### Exercise description
In how many lines of the listing does the string "computer" appear? Give only the number.

### Source material
☆ ☆ ☆ ☆

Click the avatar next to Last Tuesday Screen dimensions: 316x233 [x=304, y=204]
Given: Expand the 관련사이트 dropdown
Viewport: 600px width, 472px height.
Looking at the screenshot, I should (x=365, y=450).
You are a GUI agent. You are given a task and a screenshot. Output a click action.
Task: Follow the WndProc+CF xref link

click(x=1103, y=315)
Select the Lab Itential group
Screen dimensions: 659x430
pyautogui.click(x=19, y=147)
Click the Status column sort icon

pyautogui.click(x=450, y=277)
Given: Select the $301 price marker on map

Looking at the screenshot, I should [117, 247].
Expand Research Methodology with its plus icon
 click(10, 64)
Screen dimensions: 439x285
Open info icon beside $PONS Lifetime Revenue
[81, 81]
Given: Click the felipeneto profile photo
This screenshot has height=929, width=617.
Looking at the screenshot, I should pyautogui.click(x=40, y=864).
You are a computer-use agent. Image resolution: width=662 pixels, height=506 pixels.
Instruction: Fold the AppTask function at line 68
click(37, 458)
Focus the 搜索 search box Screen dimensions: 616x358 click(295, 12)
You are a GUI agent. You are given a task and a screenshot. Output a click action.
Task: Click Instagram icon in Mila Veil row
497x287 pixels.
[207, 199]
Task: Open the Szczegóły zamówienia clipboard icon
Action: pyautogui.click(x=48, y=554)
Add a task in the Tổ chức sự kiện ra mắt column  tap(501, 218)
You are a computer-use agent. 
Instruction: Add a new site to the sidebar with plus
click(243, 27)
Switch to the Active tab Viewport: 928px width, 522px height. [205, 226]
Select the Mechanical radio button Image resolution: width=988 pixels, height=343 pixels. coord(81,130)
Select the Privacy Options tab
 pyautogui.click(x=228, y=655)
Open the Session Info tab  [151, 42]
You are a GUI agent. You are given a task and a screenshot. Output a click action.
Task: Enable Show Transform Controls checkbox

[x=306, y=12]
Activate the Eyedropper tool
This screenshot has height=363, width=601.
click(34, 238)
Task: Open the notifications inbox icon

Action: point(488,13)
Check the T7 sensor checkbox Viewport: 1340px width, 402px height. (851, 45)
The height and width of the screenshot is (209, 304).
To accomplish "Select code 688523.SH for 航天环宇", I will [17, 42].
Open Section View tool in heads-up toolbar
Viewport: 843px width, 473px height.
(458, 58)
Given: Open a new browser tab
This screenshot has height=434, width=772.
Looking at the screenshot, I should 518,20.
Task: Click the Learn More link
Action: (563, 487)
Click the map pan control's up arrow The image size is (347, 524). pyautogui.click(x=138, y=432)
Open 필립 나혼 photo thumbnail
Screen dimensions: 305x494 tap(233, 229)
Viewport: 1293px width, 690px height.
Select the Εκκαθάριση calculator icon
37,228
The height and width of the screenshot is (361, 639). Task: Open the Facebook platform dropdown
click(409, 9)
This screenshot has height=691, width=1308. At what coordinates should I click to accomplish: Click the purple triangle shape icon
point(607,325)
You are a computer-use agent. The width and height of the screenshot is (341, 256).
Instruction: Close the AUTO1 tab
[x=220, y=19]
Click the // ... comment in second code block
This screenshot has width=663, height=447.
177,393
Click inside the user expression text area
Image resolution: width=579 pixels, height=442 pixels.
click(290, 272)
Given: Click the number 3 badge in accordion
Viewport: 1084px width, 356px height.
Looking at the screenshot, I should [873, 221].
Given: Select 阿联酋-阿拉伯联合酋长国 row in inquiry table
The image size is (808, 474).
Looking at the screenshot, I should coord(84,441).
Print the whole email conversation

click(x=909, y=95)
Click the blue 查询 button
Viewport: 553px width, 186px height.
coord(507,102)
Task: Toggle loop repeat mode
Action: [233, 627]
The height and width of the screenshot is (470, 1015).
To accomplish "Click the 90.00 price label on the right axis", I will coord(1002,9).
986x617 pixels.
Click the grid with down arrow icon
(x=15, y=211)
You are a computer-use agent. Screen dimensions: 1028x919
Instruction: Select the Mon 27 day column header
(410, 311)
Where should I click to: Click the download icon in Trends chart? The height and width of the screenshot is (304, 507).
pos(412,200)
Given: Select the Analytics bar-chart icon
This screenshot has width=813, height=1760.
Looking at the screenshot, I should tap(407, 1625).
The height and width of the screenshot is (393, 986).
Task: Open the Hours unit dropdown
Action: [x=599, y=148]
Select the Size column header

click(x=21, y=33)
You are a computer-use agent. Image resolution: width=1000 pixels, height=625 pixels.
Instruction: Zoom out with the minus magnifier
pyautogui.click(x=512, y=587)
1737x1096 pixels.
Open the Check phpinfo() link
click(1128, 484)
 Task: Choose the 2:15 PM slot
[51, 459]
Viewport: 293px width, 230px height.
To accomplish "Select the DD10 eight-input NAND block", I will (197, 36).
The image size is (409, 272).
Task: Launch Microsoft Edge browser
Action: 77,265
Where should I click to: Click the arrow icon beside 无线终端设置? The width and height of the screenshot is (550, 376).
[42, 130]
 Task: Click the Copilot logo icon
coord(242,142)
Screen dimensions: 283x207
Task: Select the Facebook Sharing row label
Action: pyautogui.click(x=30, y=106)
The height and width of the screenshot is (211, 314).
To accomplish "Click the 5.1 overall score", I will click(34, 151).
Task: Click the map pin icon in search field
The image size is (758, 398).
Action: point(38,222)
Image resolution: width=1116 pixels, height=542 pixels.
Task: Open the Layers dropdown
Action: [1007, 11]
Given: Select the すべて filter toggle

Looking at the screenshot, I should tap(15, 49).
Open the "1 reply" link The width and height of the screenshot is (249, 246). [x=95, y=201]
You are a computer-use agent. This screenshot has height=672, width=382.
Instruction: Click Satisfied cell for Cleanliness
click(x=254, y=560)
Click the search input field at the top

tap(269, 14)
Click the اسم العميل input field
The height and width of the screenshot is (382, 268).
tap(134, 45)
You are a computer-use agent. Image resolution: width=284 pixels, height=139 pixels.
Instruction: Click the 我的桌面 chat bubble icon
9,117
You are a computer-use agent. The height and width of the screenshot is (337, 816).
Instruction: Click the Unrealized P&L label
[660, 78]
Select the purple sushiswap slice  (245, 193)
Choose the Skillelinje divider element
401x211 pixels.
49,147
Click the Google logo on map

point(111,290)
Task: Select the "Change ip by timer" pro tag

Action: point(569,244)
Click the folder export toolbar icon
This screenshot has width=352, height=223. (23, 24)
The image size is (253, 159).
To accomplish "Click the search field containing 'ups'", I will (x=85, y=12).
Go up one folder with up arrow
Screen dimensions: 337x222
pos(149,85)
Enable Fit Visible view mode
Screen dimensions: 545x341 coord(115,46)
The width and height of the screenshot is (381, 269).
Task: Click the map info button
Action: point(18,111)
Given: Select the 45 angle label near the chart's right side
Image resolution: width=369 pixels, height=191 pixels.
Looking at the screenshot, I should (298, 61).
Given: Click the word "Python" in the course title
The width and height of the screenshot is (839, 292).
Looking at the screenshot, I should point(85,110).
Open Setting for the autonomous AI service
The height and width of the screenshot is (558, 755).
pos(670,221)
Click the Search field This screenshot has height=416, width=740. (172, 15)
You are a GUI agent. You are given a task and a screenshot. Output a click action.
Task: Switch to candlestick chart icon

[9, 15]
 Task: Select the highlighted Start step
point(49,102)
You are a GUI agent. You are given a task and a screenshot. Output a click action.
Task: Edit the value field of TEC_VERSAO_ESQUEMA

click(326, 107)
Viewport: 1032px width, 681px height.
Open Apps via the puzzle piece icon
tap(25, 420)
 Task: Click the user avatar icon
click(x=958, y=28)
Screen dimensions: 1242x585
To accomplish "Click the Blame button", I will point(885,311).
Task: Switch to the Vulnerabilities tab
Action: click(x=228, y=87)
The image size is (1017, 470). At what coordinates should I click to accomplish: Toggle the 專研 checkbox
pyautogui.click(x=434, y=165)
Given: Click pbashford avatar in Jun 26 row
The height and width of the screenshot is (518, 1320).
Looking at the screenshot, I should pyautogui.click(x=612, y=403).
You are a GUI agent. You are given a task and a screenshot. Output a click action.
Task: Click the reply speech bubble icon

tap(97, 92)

☆ ☆ ☆ ☆

### Output
8